Green Queen: Enviably Green: Reduce, reuse and recycle practices meets style, grace and beauty at this Carmel home.

Green Queen: Enviably Green: Reduce, reuse and recycle practices meets style, grace and beauty at this Carmel home.

Green Queen

Eco-friendly Carmel home exemplifies grace.

The beloved syndicated cartoonist, Harry Shorten (who coincidentally passed away in old age today, as this column is being written), drew “There Oughta Be a Law,” just one square, depicting frustratingly irritating situations against which a law should exist, if for no other reason than common sense. Common sense is precisely what environmentally devoted people see as why there ought to be a “green law” for new construction/ remodels, requiring that they meet court-enforceable standards.

The architect/contractor, Safwat Malek, credits his wife, artist Allyson, for the idea that he design and build only buildings that are green. His designs demand large quantities of recycled materials, solar power, technology for green maintenance and lasting endurance. He wants to inspire other builders to do green projects.

Safwat Malek’s ideal is the transformation of Monterey County from its typical building practices to environmentally sound ones. He lives in Carmel and is dedicated to making it the first green city in the state.

His first environmental house on the market is in Carmel-by-the-Sea. It’s built to earn the EPA’s Energy Star classification requiring at least 15 percent higher energy efficiency than the standard set by International Residential Code of 2004. Therefore, it must pass fiercely strict point-systems and receive third-party verification. Malek applied via a non-profit organization known as Leadership in Energy and Environmental Design and the U.S. Green Building Council.

Malek says, “The house, dating from 1949, was built with excellent wood. We used the Douglas fir roof and the redwood siding for framing, we reused the oak floors, then got the remaining square footage needed from East Palo Alto salvage.” Malek also double-framed the roof and floors with “pressed” lumber. All original concrete and asphalt surfaces were chunked into fill under the salvaged Brazilian ironwood terrace.

“For a house to be classified “green” it must have air-tight heating ducts and a 92 percent efficiency rating on the water heater. We also put radiant heat in big and small rooms for energy efficiency,” he says.

All paint is low VOC (toxicity measurement); there are twelve solar panels that stand within one small, high skylight where Malek has created a work of truly refined functional art with intent, talent, design detailing, glare-proofing and quality of light to the living room below.
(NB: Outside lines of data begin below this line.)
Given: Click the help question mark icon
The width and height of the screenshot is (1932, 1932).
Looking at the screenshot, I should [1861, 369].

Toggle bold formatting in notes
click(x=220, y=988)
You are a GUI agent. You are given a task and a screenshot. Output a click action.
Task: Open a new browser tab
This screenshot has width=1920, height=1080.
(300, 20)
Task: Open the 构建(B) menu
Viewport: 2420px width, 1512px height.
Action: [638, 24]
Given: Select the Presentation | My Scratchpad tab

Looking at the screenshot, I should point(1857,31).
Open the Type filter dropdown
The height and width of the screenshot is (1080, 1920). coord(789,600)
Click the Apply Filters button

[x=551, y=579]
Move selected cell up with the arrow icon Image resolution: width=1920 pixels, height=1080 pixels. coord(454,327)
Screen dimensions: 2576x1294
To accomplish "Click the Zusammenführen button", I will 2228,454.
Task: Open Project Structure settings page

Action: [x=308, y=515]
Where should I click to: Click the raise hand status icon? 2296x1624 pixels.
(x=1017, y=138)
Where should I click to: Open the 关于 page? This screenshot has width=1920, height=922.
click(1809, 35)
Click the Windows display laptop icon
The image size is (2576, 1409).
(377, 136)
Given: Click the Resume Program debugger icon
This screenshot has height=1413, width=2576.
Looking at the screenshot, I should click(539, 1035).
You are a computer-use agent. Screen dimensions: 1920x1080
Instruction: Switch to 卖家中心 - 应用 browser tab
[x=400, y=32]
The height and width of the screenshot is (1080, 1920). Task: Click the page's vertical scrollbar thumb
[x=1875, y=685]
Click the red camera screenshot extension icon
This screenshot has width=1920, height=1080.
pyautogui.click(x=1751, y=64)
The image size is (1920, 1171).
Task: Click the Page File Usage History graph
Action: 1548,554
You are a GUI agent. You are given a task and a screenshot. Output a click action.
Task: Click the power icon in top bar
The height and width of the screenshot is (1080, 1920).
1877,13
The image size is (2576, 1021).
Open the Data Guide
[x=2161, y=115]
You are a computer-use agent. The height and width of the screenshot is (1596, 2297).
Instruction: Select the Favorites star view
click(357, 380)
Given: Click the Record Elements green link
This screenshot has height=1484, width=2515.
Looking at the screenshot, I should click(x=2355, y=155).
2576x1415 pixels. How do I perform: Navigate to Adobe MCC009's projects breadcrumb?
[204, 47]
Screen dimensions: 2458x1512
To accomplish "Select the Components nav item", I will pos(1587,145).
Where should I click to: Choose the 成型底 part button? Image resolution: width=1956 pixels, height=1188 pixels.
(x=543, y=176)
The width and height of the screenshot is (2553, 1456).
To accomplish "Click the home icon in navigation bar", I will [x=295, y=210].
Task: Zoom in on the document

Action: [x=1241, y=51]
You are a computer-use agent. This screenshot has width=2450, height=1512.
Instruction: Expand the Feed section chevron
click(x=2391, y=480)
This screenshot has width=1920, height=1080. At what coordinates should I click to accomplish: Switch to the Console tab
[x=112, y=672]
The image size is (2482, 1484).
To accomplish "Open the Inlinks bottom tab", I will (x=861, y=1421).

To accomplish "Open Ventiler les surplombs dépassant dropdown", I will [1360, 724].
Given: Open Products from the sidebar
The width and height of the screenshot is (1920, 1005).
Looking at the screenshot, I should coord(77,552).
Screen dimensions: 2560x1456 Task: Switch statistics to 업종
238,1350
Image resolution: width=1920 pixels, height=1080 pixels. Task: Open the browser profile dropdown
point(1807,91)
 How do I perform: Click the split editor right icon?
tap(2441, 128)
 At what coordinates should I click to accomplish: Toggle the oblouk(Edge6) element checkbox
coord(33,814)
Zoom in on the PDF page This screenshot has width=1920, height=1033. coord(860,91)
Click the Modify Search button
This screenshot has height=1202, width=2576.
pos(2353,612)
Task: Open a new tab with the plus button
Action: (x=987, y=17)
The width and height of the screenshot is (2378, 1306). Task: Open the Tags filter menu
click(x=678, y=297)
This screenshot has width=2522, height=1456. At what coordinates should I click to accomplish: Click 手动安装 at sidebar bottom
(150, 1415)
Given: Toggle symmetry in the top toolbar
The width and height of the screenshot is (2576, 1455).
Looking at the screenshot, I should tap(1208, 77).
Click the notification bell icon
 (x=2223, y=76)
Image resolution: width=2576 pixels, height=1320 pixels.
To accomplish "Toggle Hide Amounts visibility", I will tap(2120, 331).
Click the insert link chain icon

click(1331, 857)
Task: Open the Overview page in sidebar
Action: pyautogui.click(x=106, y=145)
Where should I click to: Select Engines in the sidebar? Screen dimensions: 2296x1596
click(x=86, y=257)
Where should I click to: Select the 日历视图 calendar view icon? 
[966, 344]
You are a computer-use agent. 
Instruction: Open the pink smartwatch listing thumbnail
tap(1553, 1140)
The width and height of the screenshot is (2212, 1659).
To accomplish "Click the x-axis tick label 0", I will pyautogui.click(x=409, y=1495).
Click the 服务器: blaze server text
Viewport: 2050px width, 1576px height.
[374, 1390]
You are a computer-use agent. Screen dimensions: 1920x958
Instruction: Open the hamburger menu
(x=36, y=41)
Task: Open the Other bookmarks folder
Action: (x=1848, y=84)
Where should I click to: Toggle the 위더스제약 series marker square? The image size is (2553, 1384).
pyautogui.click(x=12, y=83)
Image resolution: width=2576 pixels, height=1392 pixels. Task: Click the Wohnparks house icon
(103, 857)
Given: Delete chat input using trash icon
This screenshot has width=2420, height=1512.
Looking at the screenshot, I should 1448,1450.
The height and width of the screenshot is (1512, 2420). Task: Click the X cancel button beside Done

The two-story house has a nifty roof garden where the Buddha fountain that once belonged to Pilgrim’s Way bookstore beams among potted flowers. Three dormer peaks (from the kitchen windows below) give a surprisingly fun topography along one outside rim.

The main level of the house and the lower garden level with its separate living quarters (huge one bedroom, w/d, and full top line kitchen) have 16-foot single panes on all pairs of French doors, all open to outdoor terraces or decks. The fireplaces in each living space are beautifully conceived though very different.

Within all the environmentally compliant construction there are wonderful details like five-view mirrors folded into the bathroom cabinets, special quarter-sawn, bleached oak cabinets in both designer kitchens (with every top-of-the-line appliance known), windows high and low and gorgeously appropriate to their locations, huge closets in great places. Perhaps this successful coupling of architectural beauty with environmental honesty could potentially render non-green excuses excellent cartoon fodder.